The process of creating a 3-D image begins either by taking many high-resolution photographs or by using a camera with a depth sensor of the object that will be printed. This only takes a few minutes. The printer then reads data from the scan to construct a multidimensional replica that consists of thinly layered sheets of plastic.
Both Berwick and Drevno think the scanning technology will progress to mobile phones in a few years when devices may have the ability to capture 3-D renderings.
“We’re looking forward to a world where capture is very easy,” Berwick said. “Twindom can be the platform where you create, maintain and modify your 3-D image.”
Twindom came into accidental existence last year when the founders were toying with the printer’s scanning abilities and decided to try scanning people for fun. Four hours later, their creations garnered $1,000 in revenue.
“That was kind of a turning point where we said, ‘This is a product where we actually have people really excited, everyone’s willing to spend money,’ ” Berwick said.
However, UC Berkeley senior Libby Udelson was lukewarm toward the idea of purchasing a miniature version of herself.
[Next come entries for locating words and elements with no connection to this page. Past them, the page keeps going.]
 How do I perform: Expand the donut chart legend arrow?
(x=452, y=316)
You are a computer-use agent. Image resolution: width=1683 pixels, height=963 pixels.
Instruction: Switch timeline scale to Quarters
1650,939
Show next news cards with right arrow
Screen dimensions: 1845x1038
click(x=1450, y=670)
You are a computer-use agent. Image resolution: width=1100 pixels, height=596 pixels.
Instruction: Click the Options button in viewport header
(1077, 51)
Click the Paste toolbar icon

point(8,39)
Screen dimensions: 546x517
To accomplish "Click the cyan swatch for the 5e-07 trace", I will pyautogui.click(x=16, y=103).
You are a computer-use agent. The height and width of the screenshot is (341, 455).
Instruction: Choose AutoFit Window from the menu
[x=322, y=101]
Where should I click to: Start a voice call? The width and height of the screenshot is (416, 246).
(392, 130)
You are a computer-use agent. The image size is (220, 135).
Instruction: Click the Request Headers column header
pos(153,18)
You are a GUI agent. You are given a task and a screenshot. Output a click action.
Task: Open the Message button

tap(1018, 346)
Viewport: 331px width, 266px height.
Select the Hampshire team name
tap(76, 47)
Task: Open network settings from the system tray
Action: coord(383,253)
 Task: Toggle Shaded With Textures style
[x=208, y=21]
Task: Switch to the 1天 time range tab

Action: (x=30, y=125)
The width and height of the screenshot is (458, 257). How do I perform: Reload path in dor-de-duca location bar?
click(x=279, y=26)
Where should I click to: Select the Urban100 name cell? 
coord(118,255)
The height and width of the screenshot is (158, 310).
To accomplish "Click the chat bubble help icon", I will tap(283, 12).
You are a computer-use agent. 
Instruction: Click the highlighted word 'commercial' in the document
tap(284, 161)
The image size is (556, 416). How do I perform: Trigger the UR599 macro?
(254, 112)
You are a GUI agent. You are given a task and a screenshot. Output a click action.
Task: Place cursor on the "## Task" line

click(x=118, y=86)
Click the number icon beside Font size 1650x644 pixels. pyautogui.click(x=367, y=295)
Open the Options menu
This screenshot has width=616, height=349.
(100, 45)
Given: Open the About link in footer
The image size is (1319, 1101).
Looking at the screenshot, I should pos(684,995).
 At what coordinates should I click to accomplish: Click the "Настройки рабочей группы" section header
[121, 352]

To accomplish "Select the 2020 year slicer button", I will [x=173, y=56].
“If it was funny enough, I would maybe buy it depending on the price or something to give to a friend or parent,” Udelson said. “But I don’t think I would spend money on it because I don’t even like getting portraits of myself — let alone a figurine.”
Ultimately, the company plans to develop a product with which customers can insert scans of themselves into whatever virtual environment they want and interact with other users.
“You could put yourself into ‘Dora the Explorer’ and watch your kid follow through the adventures,” Drevno said. “Maybe someday (you could) go to Amazon and see how you look in a certain clothing item.”